En el discurso de la montaña (Mateo 5-7) Jesús insiste en el tema de la justicia, y muestra que el Reino de los Cielos está destinado a quien no se calma ante las desigualdades del mundo. Las cartas pastorales retoman los mismos temas haciendo referencia a la justicia como criterio de vida en la tierra (Tito 2, 11-14; Filipenses 1, 9-11; Romanos 13, 6-8).
Eliminar diferencias
La justicia es en la Biblia un acto de sabiduría, prerrogativa de rey y de jefes y elemento fundamental de la fe, que consiente al hombre preparar los tiempos mesiánicos. Los textos proféticos y los Salmos reales afrontan con insistencia el tema de la equidad en la tierra: el Rey Mesías «sobre el trono de David y sobre su reino, para restaurarlo y consolidarlo por la equidad y la justicia» (Isaías 9, 6; cfr. Isaías 11, 1-10; Jeremías 23, 5-8; 33, 14-16; Salmos 72; 96, 13; Salmos 98; Salmos 103 ,6; Salmos 118, 9.19-21).

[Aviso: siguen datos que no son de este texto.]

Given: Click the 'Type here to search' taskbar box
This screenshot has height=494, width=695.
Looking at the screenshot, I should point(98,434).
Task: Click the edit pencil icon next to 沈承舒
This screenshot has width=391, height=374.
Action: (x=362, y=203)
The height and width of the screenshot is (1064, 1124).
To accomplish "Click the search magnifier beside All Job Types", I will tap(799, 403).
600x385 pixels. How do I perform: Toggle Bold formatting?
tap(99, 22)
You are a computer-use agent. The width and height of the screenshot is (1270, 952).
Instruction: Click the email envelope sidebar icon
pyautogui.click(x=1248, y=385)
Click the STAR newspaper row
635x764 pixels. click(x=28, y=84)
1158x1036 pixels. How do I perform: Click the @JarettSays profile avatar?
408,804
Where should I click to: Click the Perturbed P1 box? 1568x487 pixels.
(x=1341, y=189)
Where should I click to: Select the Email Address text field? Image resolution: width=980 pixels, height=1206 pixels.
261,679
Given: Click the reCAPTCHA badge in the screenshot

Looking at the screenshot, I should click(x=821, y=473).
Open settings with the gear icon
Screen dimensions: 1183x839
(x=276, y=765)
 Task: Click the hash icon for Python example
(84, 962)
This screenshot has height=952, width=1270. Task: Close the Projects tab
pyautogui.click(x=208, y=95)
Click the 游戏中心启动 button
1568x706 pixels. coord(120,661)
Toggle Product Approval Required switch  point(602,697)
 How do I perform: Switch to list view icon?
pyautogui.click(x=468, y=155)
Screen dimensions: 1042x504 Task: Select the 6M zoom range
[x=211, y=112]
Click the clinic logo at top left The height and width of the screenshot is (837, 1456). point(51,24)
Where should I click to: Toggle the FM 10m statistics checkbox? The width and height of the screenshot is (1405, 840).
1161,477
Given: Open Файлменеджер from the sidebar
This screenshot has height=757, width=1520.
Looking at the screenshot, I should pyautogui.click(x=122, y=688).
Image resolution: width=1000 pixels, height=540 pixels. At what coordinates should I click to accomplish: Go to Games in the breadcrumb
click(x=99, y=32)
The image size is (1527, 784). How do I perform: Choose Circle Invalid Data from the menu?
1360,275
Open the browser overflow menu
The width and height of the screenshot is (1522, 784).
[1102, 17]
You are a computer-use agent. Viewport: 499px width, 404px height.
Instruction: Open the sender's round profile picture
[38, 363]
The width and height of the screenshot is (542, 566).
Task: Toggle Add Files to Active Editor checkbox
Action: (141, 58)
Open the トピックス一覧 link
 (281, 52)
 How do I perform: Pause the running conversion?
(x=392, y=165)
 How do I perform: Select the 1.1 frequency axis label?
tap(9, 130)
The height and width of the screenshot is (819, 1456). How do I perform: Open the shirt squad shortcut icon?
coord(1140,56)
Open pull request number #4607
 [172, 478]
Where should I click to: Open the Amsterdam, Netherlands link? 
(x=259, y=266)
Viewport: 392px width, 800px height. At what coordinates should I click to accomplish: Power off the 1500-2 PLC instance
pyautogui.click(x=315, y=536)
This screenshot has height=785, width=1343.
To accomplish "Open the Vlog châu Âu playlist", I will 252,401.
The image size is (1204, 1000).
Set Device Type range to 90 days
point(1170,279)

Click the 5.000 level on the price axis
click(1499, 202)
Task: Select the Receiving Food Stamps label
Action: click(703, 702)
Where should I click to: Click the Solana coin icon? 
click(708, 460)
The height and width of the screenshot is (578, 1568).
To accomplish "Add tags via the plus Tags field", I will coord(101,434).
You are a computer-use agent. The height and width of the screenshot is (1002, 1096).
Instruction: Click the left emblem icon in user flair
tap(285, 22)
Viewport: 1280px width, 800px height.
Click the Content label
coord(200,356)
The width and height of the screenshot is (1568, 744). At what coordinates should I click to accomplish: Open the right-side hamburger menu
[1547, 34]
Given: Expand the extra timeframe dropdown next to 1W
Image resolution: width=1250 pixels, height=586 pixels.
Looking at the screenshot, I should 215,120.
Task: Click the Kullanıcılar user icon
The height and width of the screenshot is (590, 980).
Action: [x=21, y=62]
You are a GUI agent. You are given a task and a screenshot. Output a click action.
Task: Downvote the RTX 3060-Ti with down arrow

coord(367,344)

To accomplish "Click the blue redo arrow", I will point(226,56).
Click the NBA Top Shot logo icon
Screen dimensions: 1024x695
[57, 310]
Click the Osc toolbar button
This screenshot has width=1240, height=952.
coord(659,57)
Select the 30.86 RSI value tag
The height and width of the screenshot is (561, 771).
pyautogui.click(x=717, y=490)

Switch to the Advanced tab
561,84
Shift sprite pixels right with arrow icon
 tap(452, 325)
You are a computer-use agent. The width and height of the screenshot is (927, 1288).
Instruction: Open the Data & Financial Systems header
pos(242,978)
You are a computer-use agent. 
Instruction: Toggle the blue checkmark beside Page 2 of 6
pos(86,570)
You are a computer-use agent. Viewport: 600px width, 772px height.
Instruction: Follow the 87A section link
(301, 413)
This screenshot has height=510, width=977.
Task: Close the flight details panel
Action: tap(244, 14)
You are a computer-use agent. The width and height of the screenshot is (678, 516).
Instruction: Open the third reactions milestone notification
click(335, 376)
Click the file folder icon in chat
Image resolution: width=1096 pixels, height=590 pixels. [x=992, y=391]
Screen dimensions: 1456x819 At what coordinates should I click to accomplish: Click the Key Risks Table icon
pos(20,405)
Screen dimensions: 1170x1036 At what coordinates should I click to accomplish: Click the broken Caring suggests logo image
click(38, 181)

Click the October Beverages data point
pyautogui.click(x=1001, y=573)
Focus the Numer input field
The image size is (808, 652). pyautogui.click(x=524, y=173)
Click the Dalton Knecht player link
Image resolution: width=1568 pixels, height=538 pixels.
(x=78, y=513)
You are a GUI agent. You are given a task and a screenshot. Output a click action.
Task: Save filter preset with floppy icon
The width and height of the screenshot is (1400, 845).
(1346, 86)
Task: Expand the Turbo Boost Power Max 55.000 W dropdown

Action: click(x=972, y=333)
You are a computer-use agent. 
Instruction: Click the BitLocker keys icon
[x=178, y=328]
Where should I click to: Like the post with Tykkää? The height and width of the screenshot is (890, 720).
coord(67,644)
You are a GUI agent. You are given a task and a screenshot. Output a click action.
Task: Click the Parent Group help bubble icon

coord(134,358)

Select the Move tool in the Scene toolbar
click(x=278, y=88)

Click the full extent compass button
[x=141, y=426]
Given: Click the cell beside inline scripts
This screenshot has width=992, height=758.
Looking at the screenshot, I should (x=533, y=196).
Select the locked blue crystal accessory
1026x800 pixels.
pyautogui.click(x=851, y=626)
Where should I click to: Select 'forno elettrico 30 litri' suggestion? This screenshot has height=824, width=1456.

El tema vuelve en el mensaje de Juan Bautista (Lucas 3, 2-18), que llama a preparar el caminos al Cristo-Mesías “todo monte y colina será rebajado” (Lucas 3, 4-5, citación directa de Isaías 40, 3-5; cfr. también Isaías 35, 8; Baruc 5, 7), o sea combatiendo los desequilibrios sociales: el objetivo de la justicia en la tierra es consentir a todo hombre, a través de una vida digna, experimentar y “verán la salvación de Dios” (Lucas 3, 6).
Juan invita a eliminar las diferencias entre las personas obrando en la cotidianidad (cfr. Lucas 3, 10-14), y muestra cómo la justicia no sea un acto excepcional, sino compromiso cotidiano y constante que pasa por un uso correcto de los bienes, de las riquezas y de los carismas, y por la capacidad de mirar con benevolencia a las exigencias y a las necesidades del hermano. Así, la justicia no se desvía nunca de la misericordia, de un amor capaz de comprensión y de perdón, como el de Dios.